Lawmakers in Colorado, Arizona and Utah this year had before them similar — and in some passages, identical — pieces of legislation making the wholly foolish and entirely unconstitutional demand that the United States of America cede to those states millions of acres of federally owned land within their respective borders.

Only in Utah did the legislation, HB148, become an empty, expensive and embarrassing law.

The Colorado version, HB1322, died in committee about a month ago, with members of both parties voting against it. The bill did not have a great deal of support and its demise was no surprise.

Support was stronger in Arizona, where the bill was approved by the Legislature and had been expected to win the signature of Republican Gov.

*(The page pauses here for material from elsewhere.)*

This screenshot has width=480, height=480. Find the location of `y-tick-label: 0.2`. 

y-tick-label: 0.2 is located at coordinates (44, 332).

Jan Brewer. But Monday came word that Brewer had vetoed SB1332.

Brewer is no shrinking violet when it comes to asserting state sovereignty or staring down the federal government. She is among the most vocal supporters of the Arizona enforcement-only statute — now before the U.S. Supreme Court — that would turn state and local law enforcement officers into illegal immigrant-detecting Blade Runners. And then there's that picture of Brewer jabbing her finger at President Obama when he came to Phoenix in January.

But with picking unwinnable fights that will cost her taxpayers a lot of money with very little hope of any return on investment, Brewer has her limits.

The Arizona version of the land grab bill, the governor said, provided no legal or constitutional grounds for such drastic action. And if it did succeed, she noted, it would saddle the state with the responsibility for maintaining millions of acres at a time when its budget is already overstretched. That's a much more logical view than the pipe dream held by Utah lawmakers, that the seizure of federal lands would be a fiscal bonanza for the state.

Brewer also pointed out, in an argument that had not been widely heard in Utah, that a long dispute over ownership of federal lands would taint leases and other arrangements that now allow mining, drilling and grazing on those lands. In other words, it would deter, rather than encourage, energy and agricultural development of those lands.

Brewer was right to take her veto pen (which she uses a lot more often than Utah Gov. Gary Herbert does) to this latest expression of a so-called renewal of the Sagebrush Rebellion. Bills like this are nothing more than a delusional campaign to allow the exploitation of irreplaceable national treasures for short-term private gain.